On my way out, I ran into Dad’s shrink. (We had met 15 years earlier, when my brother, my stepmother and I had been summoned to hear my father admit to us that he was an alcoholic.) “You seem upset,” said the shrink. I told him it was hard to see my father lose his voice. “Well, he never said much anyway,” he responded. I went down in the elevator, still weeping, but also thinking, “You cannot make this shit up!”
And so I’ve held onto my father’s electrolarynx. Although purchased in the 1990s, it looks like a war relic: stainless steel and sturdy plastic, with a toothed dial for volume and huge on-off buttons made of Bakelite. To use it, you held it against your throat and let it discharge a cloud of amplified noise into the chamber of your mouth, while—silently—you formed words. The top surface had to make a seal with your skin, and to avoid feedback you had to aim it just so. Dad never got the hang of it. The brief, droll comments that had been his trademark were no longer possible, and this, among other indignities of life with cancer, embittered him.

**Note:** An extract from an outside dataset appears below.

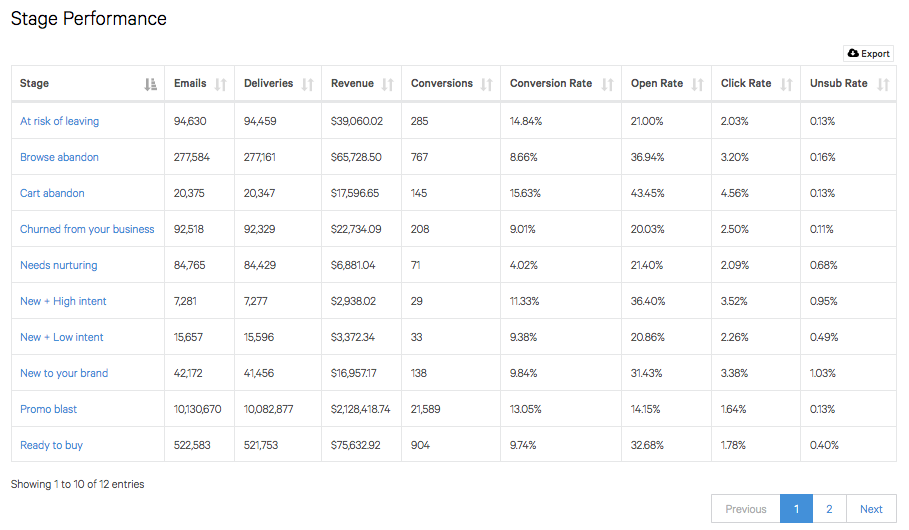Click the Previous pagination button
Viewport: 909px width, 530px height.
click(x=746, y=509)
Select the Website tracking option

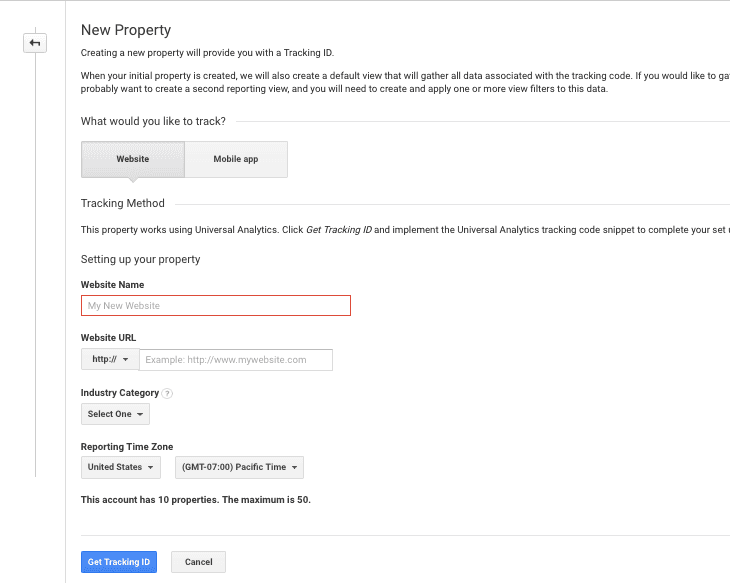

After his death, I couldn’t really bring myself to listen to the tape. For 20 years I moved the cassette from one tape player to another, and—as tape playing ceased to be a thing—into ever-deeper storage in my apartment. But when I finally felt ready to hear from Dad again, the tape was nowhere to be found. Apparently, I had thrown it out—still inserted in some obsolete player device. The word “rueful” was invented to describe how I felt. Only more so.

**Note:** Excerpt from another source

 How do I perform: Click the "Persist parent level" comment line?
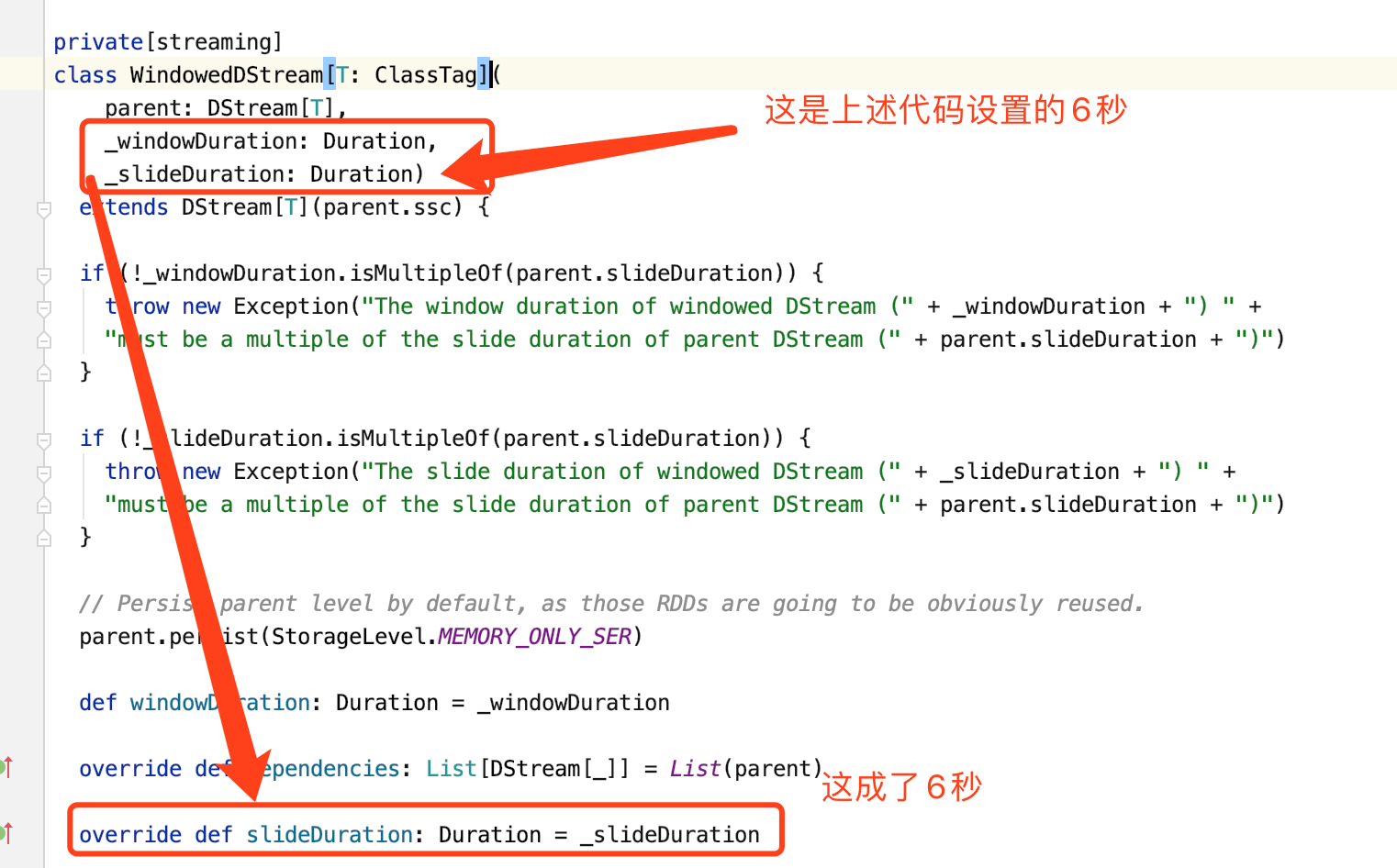(611, 604)
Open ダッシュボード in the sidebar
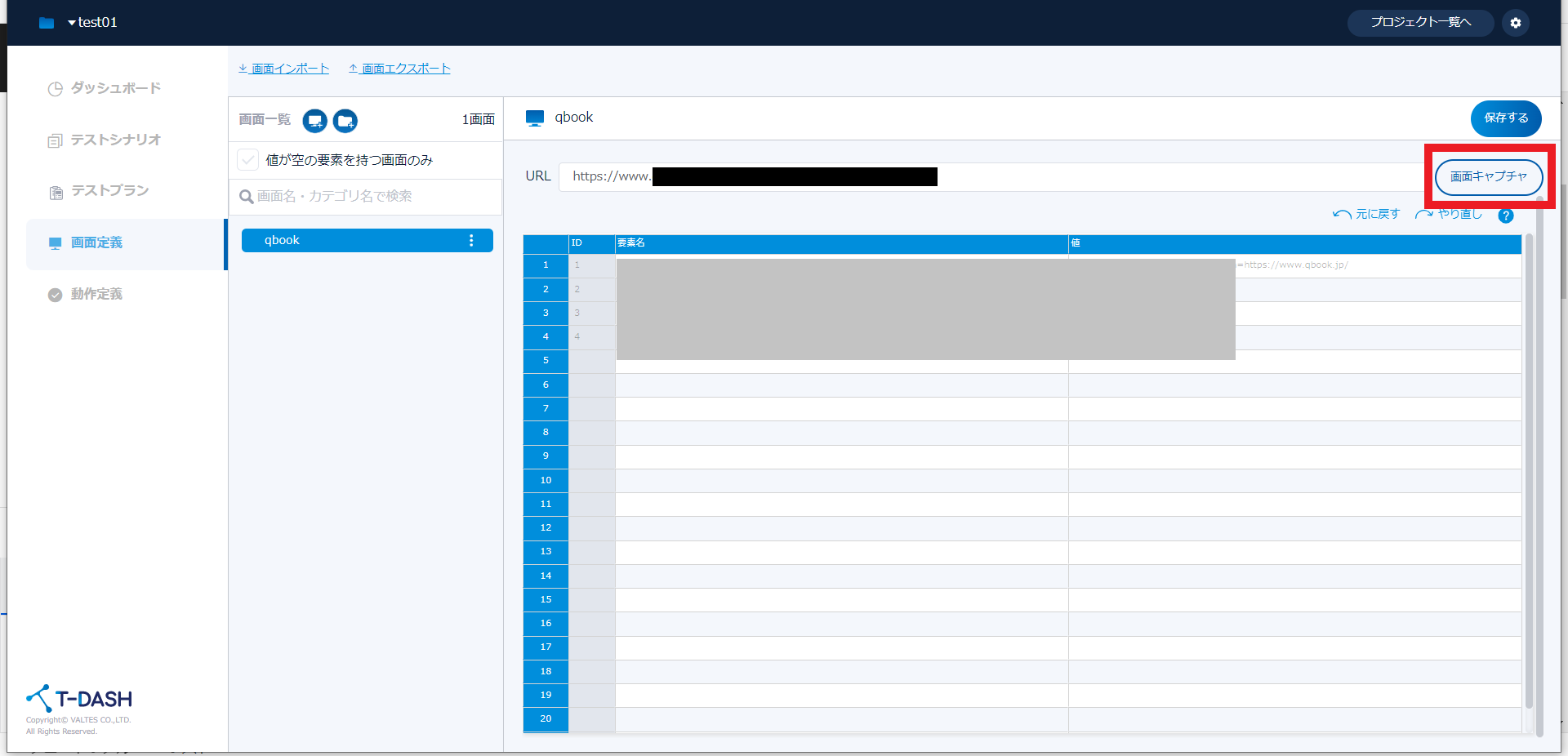 point(115,88)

Early in the pandemic, my brother emailed me a large Quicktime file with the subject line: “a surprise.” Expecting a cute movie of my niece and nephew, I opened the file and heard my father’s voice. It was the audio from the missing cassette, which it turns out I had very cleverly sent my brother to digitize along with a bunch of photos and movies we decided to save after our mother’s death in 2019. Dad’s voice was just as I remembered: Midwestern, ironic, more alto than tenor…yet this teller of nostalgic tales was an unfamiliar character.
So the lost-then-found cassette is not what I keep on the shelf in my living room to remind me of the father who loved me but never said so. Instead, I display the electrolarynx, a model of minimalist design that spent its working life kissing the bristly tendons of my father’s neck—even after he had become bitter and un-kissable.
—Rachel Cline
Rachel Cline is the author of three novels, most recently The Question Authority.